● Exercise: Please retype the passage about a first year of Classical Studies at King's word for word.

● Selected text:

Coming to the end of my first year at King’s, I’m happy to report that I have so far really enjoyed my degree in Classical Studies, which essentially focuses on ancient history and classical civilisation; I feel very lucky to belong to one of the biggest Classics departments in the country, and still feel the same interest in my course that I possessed in the earliest weeks. The Classical Studies degree is the most flexible in the department in terms of module choices, so I’ll been able to experience a variety of different kinds of classes throughout my degree. This year, my studies mainly focused on ancient Greek and Roman art and archaeology, philosophy and history; it’s been challenging but ultimately a real pleasure to get to know these topics with no prior experience.
One of my favourite parts about university life in general is the fact that no two days are ever really the same, but here’s how my days generally unfold:
Wake up — getting up has never really been a problem for me, I’m naturally an early bird and get my best work done during the daytime so I usually begin with an early start.

● Source data:

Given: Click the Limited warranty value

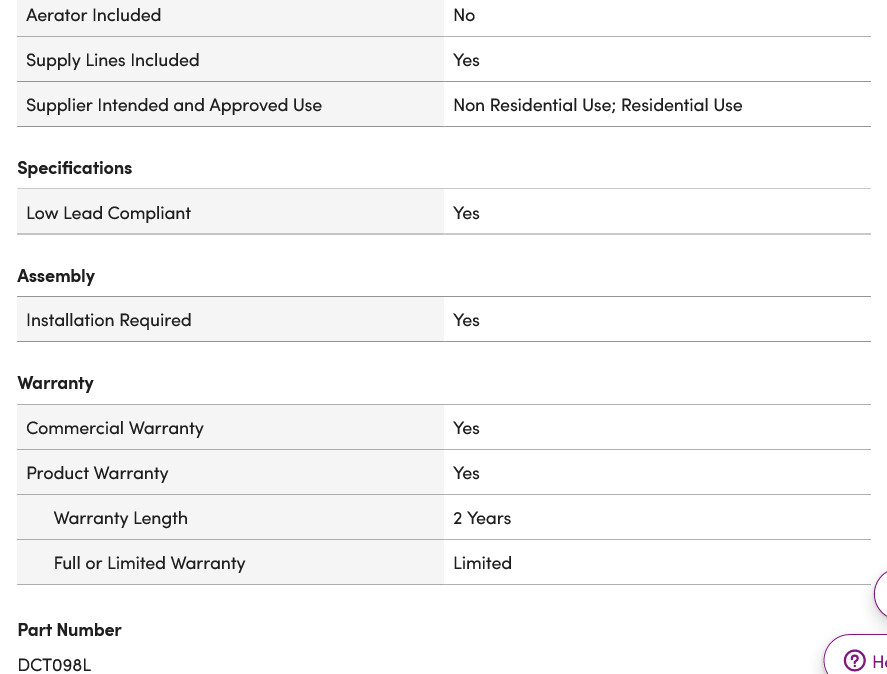Looking at the screenshot, I should coord(483,563).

● Correct result:
Coming to the end of my first year at King’s, I’m happy to report that I have so far really enjoyed my degree in Classical Studies, which essentially focuses on ancient history and classical civilisation; I feel very lucky to belong to one of the biggest Classics departments in the country, and still feel the same interest in my course that I possessed in the earliest weeks. The Classical Studies degree is the most flexible in the department in terms of module choices, so I’ll been able to experience a variety of different kinds of classes throughout my degree. This year, my studies mainly focused on ancient Greek and Roman art and archaeology, philosophy and history; it’s been challenging but ultimately a real pleasure to get to know these topics with no prior experience.
One of my favourite parts about university life in general is the fact that no two days are ever really the same, but here’s how my days generally unfold:
Wake up — getting up has never really been a problem for me, I’m naturally an early bird and get my best work done during the daytime so I usually begin with an early start.